▸ WHAT IS REQUIRED:
Turn these records into a numbered list, omitting blank lines.

▸ Recorded data:
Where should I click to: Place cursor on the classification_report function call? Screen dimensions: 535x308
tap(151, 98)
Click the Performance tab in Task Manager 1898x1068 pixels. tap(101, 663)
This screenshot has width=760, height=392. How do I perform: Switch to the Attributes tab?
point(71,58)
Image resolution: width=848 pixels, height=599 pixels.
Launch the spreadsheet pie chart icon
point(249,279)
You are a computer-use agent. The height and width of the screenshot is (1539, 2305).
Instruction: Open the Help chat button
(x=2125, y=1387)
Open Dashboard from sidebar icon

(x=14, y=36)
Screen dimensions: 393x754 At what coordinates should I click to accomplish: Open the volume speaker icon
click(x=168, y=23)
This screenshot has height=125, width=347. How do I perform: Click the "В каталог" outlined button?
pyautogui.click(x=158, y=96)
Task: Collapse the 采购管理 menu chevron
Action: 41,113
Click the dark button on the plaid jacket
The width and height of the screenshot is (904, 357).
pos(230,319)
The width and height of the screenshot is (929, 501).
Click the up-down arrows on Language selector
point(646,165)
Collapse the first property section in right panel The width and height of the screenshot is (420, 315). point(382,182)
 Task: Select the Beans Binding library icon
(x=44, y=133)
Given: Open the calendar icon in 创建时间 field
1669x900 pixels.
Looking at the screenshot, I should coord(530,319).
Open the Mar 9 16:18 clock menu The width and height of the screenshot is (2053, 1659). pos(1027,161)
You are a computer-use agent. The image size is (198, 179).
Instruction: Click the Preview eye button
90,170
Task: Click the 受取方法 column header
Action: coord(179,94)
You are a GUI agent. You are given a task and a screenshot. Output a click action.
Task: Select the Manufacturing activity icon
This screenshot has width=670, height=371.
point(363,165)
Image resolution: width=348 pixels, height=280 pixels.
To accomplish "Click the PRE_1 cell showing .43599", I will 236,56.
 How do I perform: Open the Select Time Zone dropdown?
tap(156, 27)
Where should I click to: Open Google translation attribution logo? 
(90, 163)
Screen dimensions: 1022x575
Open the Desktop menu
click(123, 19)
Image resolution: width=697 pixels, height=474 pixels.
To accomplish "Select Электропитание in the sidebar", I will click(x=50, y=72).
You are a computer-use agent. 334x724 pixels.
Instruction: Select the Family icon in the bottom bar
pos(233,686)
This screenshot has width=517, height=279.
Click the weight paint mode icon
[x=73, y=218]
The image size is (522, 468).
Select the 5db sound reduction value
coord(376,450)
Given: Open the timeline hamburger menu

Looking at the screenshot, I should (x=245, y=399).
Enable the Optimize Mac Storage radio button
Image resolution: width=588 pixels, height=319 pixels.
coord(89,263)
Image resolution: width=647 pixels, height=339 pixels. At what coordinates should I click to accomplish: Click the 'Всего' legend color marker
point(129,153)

▸ THE COMPLETED TASK:
1. Where should I click to: Place cursor on the classification_report function call? Screen dimensions: 535x308
2. tap(151, 98)
3. Click the Performance tab in Task Manager 1898x1068 pixels. tap(101, 663)
4. This screenshot has width=760, height=392. How do I perform: Switch to the Attributes tab?
5. point(71,58)
6. Image resolution: width=848 pixels, height=599 pixels.
7. Launch the spreadsheet pie chart icon
8. point(249,279)
9. You are a computer-use agent. The height and width of the screenshot is (1539, 2305).
10. Instruction: Open the Help chat button
11. (x=2125, y=1387)
12. Open Dashboard from sidebar icon
13. (x=14, y=36)
14. Screen dimensions: 393x754 At what coordinates should I click to accomplish: Open the volume speaker icon
15. click(x=168, y=23)
16. This screenshot has height=125, width=347. How do I perform: Click the "В каталог" outlined button?
17. pyautogui.click(x=158, y=96)
18. Task: Collapse the 采购管理 menu chevron
19. Action: 41,113
20. Click the dark button on the plaid jacket
21. The width and height of the screenshot is (904, 357).
22. pos(230,319)
23. The width and height of the screenshot is (929, 501).
24. Click the up-down arrows on Language selector
25. point(646,165)
26. Collapse the first property section in right panel The width and height of the screenshot is (420, 315). point(382,182)
27.  Task: Select the Beans Binding library icon
28. (x=44, y=133)
29. Given: Open the calendar icon in 创建时间 field
30. 1669x900 pixels.
31. Looking at the screenshot, I should coord(530,319).
32. Open the Mar 9 16:18 clock menu The width and height of the screenshot is (2053, 1659). pos(1027,161)
33. You are a computer-use agent. The image size is (198, 179).
34. Instruction: Click the Preview eye button
35. 90,170
36. Task: Click the 受取方法 column header
37. Action: coord(179,94)
38. You are a GUI agent. You are given a task and a screenshot. Output a click action.
39. Task: Select the Manufacturing activity icon
40. This screenshot has width=670, height=371.
41. point(363,165)
42. Image resolution: width=348 pixels, height=280 pixels.
43. To accomplish "Click the PRE_1 cell showing .43599", I will 236,56.
44.  How do I perform: Open the Select Time Zone dropdown?
45. tap(156, 27)
46. Where should I click to: Open Google translation attribution logo? 
47. (90, 163)
48. Screen dimensions: 1022x575
49. Open the Desktop menu
50. click(123, 19)
51. Image resolution: width=697 pixels, height=474 pixels.
52. To accomplish "Select Электропитание in the sidebar", I will click(x=50, y=72).
53. You are a computer-use agent. 334x724 pixels.
54. Instruction: Select the Family icon in the bottom bar
55. pos(233,686)
56. This screenshot has width=517, height=279.
57. Click the weight paint mode icon
58. [x=73, y=218]
59. The image size is (522, 468).
60. Select the 5db sound reduction value
61. coord(376,450)
62. Given: Open the timeline hamburger menu
63. Looking at the screenshot, I should (x=245, y=399).
64. Enable the Optimize Mac Storage radio button
65. Image resolution: width=588 pixels, height=319 pixels.
66. coord(89,263)
67. Image resolution: width=647 pixels, height=339 pixels. At what coordinates should I click to accomplish: Click the 'Всего' legend color marker
68. point(129,153)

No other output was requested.